[Stored entries]
========================================================================

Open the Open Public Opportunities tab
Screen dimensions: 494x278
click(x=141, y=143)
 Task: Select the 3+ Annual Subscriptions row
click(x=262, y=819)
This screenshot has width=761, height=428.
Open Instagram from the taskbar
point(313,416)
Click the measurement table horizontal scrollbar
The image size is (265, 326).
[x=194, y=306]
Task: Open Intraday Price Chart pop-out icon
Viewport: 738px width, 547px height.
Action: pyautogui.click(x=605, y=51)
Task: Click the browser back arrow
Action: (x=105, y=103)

========================================================================

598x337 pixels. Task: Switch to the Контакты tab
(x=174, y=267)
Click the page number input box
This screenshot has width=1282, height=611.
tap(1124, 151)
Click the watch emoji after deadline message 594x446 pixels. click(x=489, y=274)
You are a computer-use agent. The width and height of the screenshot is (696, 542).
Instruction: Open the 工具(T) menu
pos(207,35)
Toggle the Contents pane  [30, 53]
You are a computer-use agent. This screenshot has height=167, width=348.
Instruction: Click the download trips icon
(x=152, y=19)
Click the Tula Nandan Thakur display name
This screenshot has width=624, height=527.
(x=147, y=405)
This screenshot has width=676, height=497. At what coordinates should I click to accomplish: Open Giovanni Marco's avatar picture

========================================================================

Written problem:
Duplicate the lines from the one containing "Open the Open Public Opportunities tab" through the one containing "Action: (x=105, y=103)", both included, with nothing changed.

Exercise result:
Open the Open Public Opportunities tab
Screen dimensions: 494x278
click(x=141, y=143)
 Task: Select the 3+ Annual Subscriptions row
click(x=262, y=819)
This screenshot has width=761, height=428.
Open Instagram from the taskbar
point(313,416)
Click the measurement table horizontal scrollbar
The image size is (265, 326).
[x=194, y=306]
Task: Open Intraday Price Chart pop-out icon
Viewport: 738px width, 547px height.
Action: pyautogui.click(x=605, y=51)
Task: Click the browser back arrow
Action: (x=105, y=103)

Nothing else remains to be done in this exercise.